Enhancing Uncertainty Estimation with Deep Gaussian Processes

Accurately estimating uncertainty in predictive models is crucial for a wide range of applications, from decision-making in landuse modelling to robust forecasting in finance and autonomous systems. Gaussian processes (GPs) offer a solid framework for uncertainty quantification but often struggle with scalability and flexibility when applied to large, high-dimensional datasets. Deep Gaussian processes (DGPs) are a powerful extension of GPs that allow for multi-layer generalisation of GPs, enabling more flexible and expressive modelling of complex data. As the complexity of the model increases, so does the computational cost, which makes it difficult to scale DGP to large-dimensional data. Although variational inference has been used with large datasets, it often produces an overconfident uncertainty estimate because it does not effectively utilise input-dependent function uncertainty.

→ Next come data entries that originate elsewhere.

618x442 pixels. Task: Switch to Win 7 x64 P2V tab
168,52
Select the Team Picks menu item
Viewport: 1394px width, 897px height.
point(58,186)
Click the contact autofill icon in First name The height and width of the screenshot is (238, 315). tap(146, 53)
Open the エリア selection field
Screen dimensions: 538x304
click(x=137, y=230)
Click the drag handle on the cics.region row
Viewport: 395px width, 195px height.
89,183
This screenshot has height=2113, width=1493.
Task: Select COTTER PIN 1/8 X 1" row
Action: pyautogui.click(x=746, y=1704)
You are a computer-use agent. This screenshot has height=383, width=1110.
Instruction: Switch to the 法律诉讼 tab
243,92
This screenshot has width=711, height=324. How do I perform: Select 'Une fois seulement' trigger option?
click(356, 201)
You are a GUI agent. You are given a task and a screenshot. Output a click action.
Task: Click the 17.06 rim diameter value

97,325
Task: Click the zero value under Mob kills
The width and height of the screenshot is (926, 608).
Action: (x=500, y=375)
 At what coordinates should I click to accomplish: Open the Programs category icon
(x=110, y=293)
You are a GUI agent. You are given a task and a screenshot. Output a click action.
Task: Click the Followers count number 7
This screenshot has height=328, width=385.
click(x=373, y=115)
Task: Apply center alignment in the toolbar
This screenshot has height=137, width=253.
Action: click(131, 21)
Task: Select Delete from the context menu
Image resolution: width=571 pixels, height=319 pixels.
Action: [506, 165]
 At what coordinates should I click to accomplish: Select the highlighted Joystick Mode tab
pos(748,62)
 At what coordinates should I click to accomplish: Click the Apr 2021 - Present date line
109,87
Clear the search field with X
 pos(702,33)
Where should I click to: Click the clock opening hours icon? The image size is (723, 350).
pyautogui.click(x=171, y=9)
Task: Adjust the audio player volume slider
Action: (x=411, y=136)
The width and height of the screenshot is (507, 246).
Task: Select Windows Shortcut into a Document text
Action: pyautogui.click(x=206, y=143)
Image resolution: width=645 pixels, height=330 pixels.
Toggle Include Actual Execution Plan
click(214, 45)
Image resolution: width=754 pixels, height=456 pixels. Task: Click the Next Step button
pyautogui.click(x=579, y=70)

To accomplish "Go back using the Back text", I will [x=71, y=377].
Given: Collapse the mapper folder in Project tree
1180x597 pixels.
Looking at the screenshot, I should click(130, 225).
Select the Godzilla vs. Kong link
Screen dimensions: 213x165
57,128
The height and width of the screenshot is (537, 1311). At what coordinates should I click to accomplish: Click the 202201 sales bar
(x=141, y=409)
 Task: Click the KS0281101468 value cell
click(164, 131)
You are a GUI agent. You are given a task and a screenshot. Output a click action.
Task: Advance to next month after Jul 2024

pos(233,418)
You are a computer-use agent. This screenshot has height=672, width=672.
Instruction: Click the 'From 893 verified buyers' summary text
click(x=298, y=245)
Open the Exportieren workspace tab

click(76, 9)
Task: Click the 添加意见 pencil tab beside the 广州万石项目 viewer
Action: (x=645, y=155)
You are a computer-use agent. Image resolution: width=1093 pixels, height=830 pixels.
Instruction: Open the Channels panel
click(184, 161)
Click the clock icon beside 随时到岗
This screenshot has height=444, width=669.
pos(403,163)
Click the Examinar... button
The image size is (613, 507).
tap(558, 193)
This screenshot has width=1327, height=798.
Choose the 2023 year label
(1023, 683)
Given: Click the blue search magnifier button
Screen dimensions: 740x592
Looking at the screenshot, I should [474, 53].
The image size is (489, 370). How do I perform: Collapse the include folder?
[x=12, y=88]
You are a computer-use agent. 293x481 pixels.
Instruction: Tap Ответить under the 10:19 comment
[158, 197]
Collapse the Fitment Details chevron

This paper introduces an approach for enhancing uncertainty estimation using the predictive log-likelihood (PLL) objective with DGP model to address these limitations. This relies on a parametric GP regression model designed for a family of predictive distributions and incorporate a modified objective function to restore a full symmetry between various contributions to predictive variance. We evaluate the performance of our methods on several benchmark regressions and large-scale environmental datasets. The results show that the model provides more reliable uncertainty estimates, particularly in regions of sparse data, making them efficient for real-world applications.